The last time I wore this green bandana was in Acapulco. The beach resort was a stop on the Carnival Mexican Riviera Cruise. The fifty-sunscreen needed additional protection around my lily-white neck when the temperature hit ninety-five degrees. When the policeman pointed at the bandana I was confused. He started pulling it off my neck.
“OW” came quickly from my mouth. He pointed to the design. Is this the fashion police? It’s a cheap purchase that was on sale in West Hollywood.
“Not allowed. You can’t wear that.”
“What’s wrong with it?”
Neal started laughing.

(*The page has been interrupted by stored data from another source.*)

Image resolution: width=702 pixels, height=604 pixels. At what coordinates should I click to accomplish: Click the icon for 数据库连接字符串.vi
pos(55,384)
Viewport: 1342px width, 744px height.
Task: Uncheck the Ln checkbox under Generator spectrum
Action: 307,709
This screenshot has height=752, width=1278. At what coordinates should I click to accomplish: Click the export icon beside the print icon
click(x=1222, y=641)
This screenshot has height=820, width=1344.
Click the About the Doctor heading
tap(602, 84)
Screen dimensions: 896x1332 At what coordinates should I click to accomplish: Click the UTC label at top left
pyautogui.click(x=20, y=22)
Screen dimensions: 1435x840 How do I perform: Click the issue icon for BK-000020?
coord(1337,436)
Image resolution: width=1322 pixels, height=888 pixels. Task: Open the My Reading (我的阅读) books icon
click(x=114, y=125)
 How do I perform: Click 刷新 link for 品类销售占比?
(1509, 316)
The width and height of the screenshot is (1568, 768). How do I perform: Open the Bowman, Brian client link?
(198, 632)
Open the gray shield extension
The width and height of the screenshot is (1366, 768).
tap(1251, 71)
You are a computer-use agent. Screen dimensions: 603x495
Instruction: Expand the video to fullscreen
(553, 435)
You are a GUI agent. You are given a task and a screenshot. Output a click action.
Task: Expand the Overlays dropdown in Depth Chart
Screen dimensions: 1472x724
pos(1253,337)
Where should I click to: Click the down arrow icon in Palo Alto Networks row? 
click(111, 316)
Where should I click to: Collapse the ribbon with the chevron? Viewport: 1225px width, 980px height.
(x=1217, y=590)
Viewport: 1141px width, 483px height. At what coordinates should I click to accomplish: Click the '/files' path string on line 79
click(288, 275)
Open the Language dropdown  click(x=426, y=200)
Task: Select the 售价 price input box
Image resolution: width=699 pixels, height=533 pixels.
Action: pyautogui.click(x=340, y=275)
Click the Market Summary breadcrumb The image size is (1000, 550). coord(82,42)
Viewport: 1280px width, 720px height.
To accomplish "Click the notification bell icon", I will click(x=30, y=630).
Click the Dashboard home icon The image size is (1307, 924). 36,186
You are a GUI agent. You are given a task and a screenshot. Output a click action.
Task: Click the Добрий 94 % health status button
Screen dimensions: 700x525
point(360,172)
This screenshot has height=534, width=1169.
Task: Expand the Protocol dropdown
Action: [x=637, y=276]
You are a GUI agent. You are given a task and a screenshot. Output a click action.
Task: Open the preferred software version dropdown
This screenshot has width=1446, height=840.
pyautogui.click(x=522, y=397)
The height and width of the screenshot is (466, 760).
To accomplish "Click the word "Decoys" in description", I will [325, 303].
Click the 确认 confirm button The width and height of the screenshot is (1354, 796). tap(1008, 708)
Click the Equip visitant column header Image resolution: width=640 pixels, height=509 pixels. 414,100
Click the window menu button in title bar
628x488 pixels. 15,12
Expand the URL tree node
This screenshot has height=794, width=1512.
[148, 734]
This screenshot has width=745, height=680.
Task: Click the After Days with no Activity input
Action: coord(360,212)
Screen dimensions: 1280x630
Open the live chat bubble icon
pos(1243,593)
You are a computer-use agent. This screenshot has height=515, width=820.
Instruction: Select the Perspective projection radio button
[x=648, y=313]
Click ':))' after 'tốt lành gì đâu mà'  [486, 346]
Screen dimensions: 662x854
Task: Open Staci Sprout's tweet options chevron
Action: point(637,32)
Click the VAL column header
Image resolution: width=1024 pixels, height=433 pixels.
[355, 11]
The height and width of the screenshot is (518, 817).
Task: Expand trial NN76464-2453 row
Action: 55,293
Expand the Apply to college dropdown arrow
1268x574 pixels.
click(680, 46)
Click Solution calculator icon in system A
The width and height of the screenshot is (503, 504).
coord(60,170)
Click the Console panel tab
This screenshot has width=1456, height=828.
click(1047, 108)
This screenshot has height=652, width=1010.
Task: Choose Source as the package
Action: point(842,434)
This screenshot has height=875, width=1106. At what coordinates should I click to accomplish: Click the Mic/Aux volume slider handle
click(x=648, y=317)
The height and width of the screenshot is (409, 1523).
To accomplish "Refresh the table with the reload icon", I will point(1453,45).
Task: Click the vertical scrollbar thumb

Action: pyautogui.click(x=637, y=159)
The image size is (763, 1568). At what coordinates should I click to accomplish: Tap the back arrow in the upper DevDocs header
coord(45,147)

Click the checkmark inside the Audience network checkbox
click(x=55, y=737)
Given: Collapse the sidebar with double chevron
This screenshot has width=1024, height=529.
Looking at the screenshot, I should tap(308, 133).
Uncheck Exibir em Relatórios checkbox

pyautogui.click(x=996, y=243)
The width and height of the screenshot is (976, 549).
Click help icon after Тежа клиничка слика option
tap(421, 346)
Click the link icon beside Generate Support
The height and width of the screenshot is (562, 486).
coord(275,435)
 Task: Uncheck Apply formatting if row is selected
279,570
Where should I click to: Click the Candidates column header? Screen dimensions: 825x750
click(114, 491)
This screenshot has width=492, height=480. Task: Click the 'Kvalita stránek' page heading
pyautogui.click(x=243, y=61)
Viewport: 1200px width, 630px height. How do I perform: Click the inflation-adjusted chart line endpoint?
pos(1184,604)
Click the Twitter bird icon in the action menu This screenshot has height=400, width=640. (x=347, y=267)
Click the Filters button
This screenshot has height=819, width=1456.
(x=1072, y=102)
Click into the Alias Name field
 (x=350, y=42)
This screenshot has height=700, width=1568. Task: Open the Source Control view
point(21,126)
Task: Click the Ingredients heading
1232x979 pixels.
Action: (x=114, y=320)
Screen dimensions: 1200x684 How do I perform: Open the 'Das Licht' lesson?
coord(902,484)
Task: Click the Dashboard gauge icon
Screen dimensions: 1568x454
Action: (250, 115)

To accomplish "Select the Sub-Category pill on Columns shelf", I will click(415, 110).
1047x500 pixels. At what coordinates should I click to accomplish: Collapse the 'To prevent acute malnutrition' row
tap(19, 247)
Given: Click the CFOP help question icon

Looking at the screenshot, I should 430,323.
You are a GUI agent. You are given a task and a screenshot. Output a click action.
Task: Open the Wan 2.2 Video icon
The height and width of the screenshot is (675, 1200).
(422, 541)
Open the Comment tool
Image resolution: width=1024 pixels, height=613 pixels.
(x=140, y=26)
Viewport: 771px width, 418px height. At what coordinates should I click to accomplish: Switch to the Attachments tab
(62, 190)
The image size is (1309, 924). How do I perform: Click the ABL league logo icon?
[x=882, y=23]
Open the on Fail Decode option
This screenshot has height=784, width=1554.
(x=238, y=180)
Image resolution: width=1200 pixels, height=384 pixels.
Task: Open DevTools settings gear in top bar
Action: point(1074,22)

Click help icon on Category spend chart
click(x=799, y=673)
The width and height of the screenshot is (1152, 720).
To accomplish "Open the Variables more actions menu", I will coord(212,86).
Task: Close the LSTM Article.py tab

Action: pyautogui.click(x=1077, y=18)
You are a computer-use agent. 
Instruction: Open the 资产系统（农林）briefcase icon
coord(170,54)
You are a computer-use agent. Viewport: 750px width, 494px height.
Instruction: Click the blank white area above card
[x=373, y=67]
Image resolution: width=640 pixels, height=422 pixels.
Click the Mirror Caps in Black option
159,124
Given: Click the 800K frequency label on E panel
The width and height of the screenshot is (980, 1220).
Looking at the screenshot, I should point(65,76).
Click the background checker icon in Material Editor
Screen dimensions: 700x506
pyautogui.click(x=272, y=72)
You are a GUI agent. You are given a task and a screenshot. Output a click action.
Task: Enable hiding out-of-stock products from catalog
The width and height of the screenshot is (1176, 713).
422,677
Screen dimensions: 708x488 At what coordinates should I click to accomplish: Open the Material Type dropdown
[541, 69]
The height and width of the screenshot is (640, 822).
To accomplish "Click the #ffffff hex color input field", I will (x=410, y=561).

He thought it was funny that I might get arrested in Mexico over wearing this article of clothing.
“Honey it’s marijuana.”
“What do you mean Neal?”
I kept looking at the artwork. It’s just a bunch of green leaves. What is that writing? I thought it was just a design. I needed to take off my sun glasses to read the letters. Cannabis Unum. OMG! I’m a walking advertisement for marijuana. No wonder the police wanted it removed.
I proceeded to stuff the evidence in my handbag. The emergency was averted as the smiling officer walked away. I would use it for show and tell during my lecture to my friends about the seven-day cruise.
Now the incriminating remains from Acapulco will be used as a mask to avoid the Corona Virus. I know it’s not perfect but The Los Angeles Times says it’s an acceptable device per the new mandate. We must be masked when venturing out of the house.